Argument II

This advanced course in the study of
persuasion takes as a foundation the classical western understanding of
rhetoric as enabling citizen participation in the democratic enterprise. A
review of the histories of rhetorical practice and study in classical Greece
and Rome will provide the underpinnings for an advanced investigation into
contemporary rhetorical theories, which take as their subject, among others:
world rhetorics, digital, globlized rhetorics, and multi-modal forms of
expression.

To begin to understand how the shape and
form of public debate, and thus citizen participation, is shifting under the
pressures of new technologies, social media, and globalization, students will
read from contemporary rhetorical scholarship as well as scholarship from the
related field of cultural studies, which address emerging forms of on-line
argumentation. Students will respond to these readings in short papers.
Students will also perform a rhetorical analysis of an on-line discourse
community, formulating arguments about how these emerging sites for
identification, interpretation, commentary, and information gathering/seeking
are changing the landscape of citizen participation and thus the democratic
process.
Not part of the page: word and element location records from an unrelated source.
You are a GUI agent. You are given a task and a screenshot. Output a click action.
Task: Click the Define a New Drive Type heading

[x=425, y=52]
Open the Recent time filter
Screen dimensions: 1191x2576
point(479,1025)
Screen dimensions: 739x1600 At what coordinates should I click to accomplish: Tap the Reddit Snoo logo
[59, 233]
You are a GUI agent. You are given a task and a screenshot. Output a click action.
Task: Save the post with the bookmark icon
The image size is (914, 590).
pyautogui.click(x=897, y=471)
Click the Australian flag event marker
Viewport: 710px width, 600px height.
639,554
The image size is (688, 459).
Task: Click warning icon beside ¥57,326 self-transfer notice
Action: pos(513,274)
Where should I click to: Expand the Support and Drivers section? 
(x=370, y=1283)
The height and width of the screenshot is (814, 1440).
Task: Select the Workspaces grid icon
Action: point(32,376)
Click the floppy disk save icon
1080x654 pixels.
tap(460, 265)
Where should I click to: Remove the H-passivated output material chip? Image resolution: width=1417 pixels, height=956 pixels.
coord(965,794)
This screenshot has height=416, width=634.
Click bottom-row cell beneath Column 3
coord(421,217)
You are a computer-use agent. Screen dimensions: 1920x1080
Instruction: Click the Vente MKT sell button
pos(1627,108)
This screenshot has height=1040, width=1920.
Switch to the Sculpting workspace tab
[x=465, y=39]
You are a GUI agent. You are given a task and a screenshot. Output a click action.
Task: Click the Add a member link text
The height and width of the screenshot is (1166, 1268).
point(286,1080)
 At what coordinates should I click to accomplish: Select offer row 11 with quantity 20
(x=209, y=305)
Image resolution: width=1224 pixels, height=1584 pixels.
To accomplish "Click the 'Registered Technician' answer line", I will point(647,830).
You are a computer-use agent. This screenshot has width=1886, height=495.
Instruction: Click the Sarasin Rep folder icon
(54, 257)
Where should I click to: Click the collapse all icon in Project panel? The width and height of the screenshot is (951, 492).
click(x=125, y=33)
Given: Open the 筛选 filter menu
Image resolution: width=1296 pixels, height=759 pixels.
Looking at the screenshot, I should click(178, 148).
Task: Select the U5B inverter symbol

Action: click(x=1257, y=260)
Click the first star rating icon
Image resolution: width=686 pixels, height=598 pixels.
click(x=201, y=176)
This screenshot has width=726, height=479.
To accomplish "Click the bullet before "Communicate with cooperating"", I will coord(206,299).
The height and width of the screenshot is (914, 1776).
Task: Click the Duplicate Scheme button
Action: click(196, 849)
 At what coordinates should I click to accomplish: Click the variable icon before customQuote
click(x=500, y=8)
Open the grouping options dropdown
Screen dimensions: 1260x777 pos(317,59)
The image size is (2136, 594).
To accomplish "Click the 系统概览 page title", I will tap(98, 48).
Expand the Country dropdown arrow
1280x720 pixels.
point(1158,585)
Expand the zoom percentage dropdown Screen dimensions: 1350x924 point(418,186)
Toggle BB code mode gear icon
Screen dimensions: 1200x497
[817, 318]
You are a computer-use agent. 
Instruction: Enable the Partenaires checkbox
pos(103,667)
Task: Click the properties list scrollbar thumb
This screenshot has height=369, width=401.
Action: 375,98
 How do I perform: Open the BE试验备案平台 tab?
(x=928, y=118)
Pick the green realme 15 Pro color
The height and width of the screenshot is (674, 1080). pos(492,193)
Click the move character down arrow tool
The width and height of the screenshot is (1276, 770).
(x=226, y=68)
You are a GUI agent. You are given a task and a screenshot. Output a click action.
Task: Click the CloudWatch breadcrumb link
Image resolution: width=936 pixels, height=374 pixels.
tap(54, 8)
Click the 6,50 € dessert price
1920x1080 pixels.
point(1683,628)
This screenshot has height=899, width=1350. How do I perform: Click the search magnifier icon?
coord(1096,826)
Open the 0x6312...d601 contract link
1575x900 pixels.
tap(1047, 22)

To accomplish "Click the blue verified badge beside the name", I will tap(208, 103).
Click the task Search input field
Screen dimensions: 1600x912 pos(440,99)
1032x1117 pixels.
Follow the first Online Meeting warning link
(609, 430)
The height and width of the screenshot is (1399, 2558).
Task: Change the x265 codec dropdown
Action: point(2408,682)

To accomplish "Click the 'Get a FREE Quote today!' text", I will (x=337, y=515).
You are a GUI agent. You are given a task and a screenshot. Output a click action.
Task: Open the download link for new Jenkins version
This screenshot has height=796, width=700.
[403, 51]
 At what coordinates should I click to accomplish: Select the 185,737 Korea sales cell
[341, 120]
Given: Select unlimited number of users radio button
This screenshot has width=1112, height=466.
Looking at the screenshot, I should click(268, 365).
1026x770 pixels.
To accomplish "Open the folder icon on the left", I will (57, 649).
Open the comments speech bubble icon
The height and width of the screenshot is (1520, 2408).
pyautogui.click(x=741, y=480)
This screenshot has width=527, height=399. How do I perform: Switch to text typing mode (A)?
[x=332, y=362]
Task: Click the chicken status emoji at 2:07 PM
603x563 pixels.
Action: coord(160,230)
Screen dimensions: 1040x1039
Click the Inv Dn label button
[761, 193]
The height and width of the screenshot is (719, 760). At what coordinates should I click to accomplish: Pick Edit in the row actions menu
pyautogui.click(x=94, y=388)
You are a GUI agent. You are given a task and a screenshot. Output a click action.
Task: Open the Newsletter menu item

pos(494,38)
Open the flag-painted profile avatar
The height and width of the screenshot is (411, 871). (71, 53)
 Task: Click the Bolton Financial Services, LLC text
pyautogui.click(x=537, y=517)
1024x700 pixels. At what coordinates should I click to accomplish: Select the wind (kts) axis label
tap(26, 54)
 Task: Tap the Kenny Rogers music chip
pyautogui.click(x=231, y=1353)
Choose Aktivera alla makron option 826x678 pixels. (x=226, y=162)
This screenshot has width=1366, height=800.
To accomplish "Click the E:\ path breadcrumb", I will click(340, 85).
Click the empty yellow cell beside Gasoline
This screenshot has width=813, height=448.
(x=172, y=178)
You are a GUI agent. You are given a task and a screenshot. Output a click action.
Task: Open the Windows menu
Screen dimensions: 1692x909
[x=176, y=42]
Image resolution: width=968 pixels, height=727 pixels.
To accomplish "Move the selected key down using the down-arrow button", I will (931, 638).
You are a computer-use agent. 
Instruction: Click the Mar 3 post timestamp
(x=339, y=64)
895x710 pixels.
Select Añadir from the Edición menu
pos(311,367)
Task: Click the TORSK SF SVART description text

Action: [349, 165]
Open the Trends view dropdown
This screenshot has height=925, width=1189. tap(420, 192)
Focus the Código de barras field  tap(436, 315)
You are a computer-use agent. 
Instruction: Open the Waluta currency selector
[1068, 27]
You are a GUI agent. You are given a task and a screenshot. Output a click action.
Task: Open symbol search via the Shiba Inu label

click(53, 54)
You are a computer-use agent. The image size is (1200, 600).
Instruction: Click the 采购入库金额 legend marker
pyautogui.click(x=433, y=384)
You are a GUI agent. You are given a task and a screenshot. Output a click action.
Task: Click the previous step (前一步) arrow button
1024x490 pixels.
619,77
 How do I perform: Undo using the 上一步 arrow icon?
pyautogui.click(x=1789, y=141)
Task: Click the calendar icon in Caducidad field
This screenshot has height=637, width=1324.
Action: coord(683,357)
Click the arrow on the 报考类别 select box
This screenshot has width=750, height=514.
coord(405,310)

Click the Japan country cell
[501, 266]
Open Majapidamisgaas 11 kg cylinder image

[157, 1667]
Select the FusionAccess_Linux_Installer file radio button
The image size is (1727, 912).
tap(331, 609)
Assigned readings and prior writing assignments will prepare students
to write the final project for the course: a real-world, digital document or
set of documents that responds to a particular, situated rhetorical need.

Assignments:

  • Short
    Papers
    : You will be required to write
    a series of short papers as a way to process the readings and class
    discussions; each of these will be posted to a digital forum for other
    students to read and comment on.
  • Rhetorical
    Analysis
    : Your first formal assignment
    in the course will be a traditional academic essay, in which you
    rhetorically analyze a particular on-line community’s discursive practices,
    looking specifically at major appeals from classical rhetoric, fundamental
    elements from contemporary genre studies, and key concepts from multimodal
    rhetorical theory.
  • Real-World
    Digital Argumentation:
    You will produce a
    digital, perhaps multi-modal, document (or set of documents) that responds
    to a need for rhetorically situated persuasion.

Required Texts:

A
yet-to-be determined textbook will be assigned. I will also assign relevant
articles and/or on-line texts as necessary.